How NOT to plan a move to Spain
Darina is originally from Bulgaria but had lived in Canada for many years before she and her husband decided that Spain might be the place for them. Things however didn’t go according “to plan”.
This is a very non-typical, but interesting story of a family moving to Spain.
Name: Darina Rangelova
Country of Origin: Bulgaria/Canada
Number of years living in Spain: 1 year
Hi Darina! How did you end up in Spain? Can you tell us your story?
We lived in Canada last 6 years. We were thinking to move to Spain in the next few years, partly because my husband speak Spanish. We have a friend who moved there from Canada and he was trying to convince us how awesome is Spain. And it’s in Europe, closer to our home country – Bulgaria.
Things happened faster than we planned. The house we were renting in Muskoka (north of Toronto) was sold by the owner. We needed to find another place. With the crazy market in Ontario during the pandemic (and now), we couldn’t find anything. We put all our stuff in storage and went to Bulgaria for the summer. All in a one day with the kids. Then my husband flew back to Canada to find a place to live for the next year. September came, school started…and nothing…

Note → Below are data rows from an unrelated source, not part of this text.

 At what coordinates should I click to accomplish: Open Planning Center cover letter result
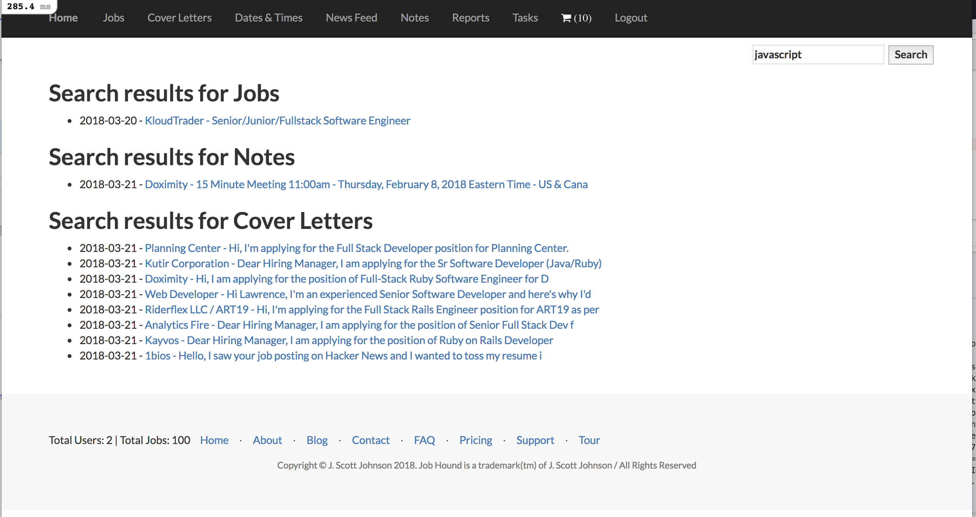tap(356, 248)
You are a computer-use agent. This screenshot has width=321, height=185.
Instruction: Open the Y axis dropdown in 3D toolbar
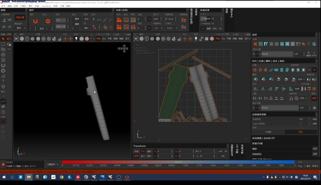click(x=92, y=39)
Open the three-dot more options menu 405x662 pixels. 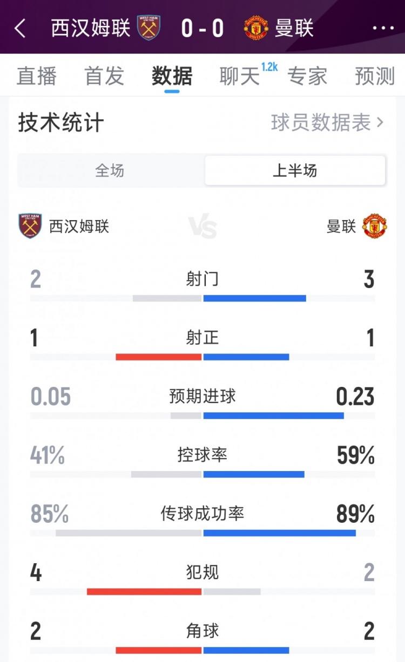click(x=383, y=28)
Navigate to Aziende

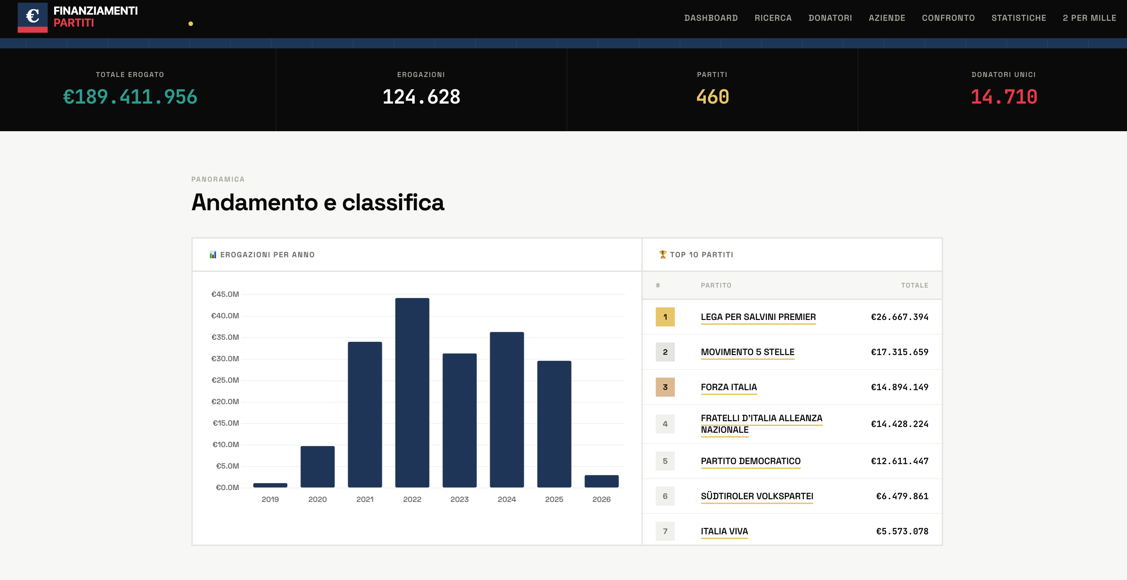point(887,18)
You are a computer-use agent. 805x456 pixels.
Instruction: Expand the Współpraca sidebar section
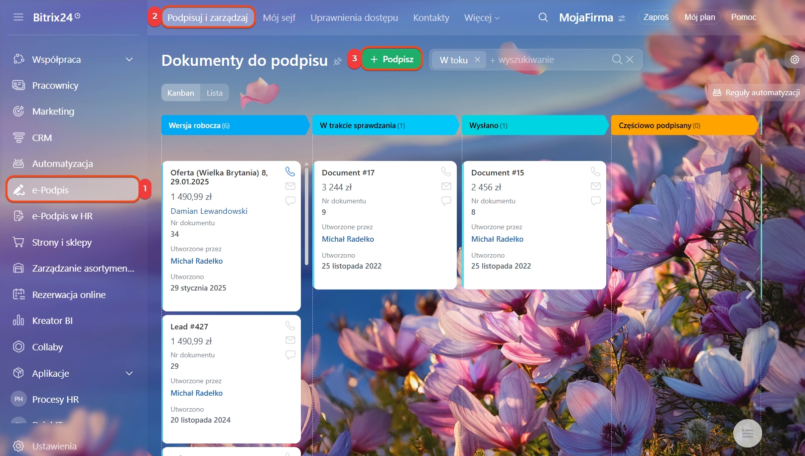pyautogui.click(x=130, y=60)

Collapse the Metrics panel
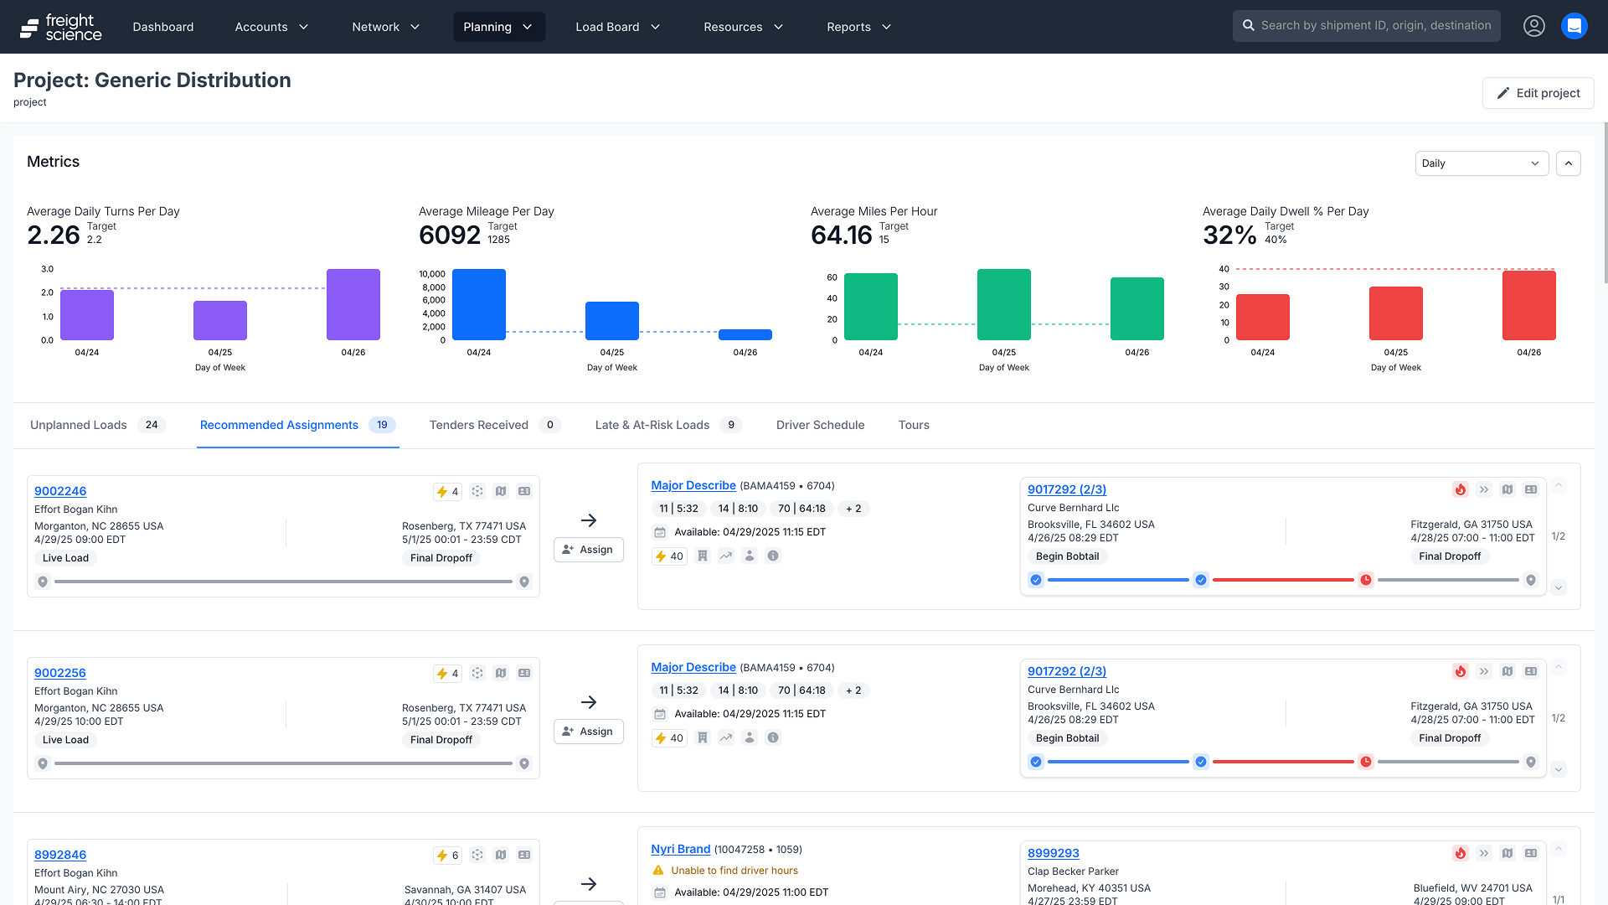pos(1568,163)
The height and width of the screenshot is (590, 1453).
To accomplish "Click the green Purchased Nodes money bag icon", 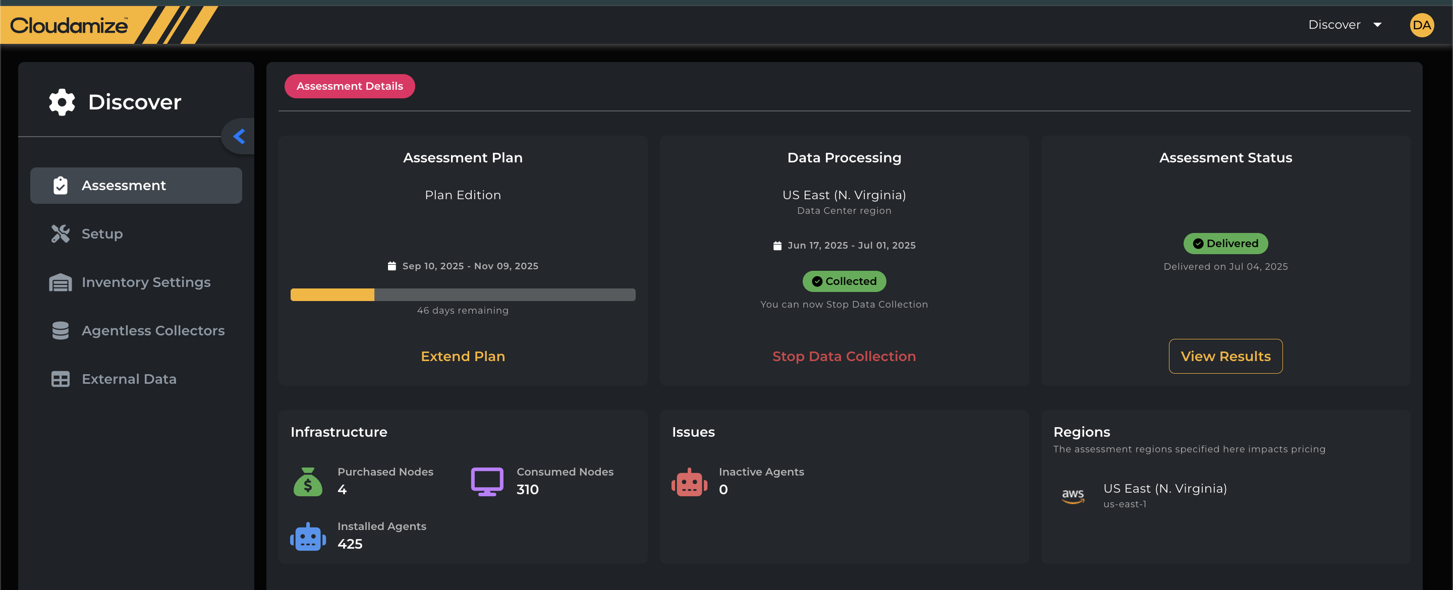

My husband called me and told me to buy tickets to Spain. It was crazy. But I did it with the kids and with zero knowledge of Spanish. We stayed at a friend’s and he helped me find an apartment within a week. I was in a hurry because the school year had already started. I think I was lucky because it’s not so easy to find long-term rental in Spain either.
My husband came a month later, after selling the cars, the stuff etc.
That’s the story of how we ended up in Spain.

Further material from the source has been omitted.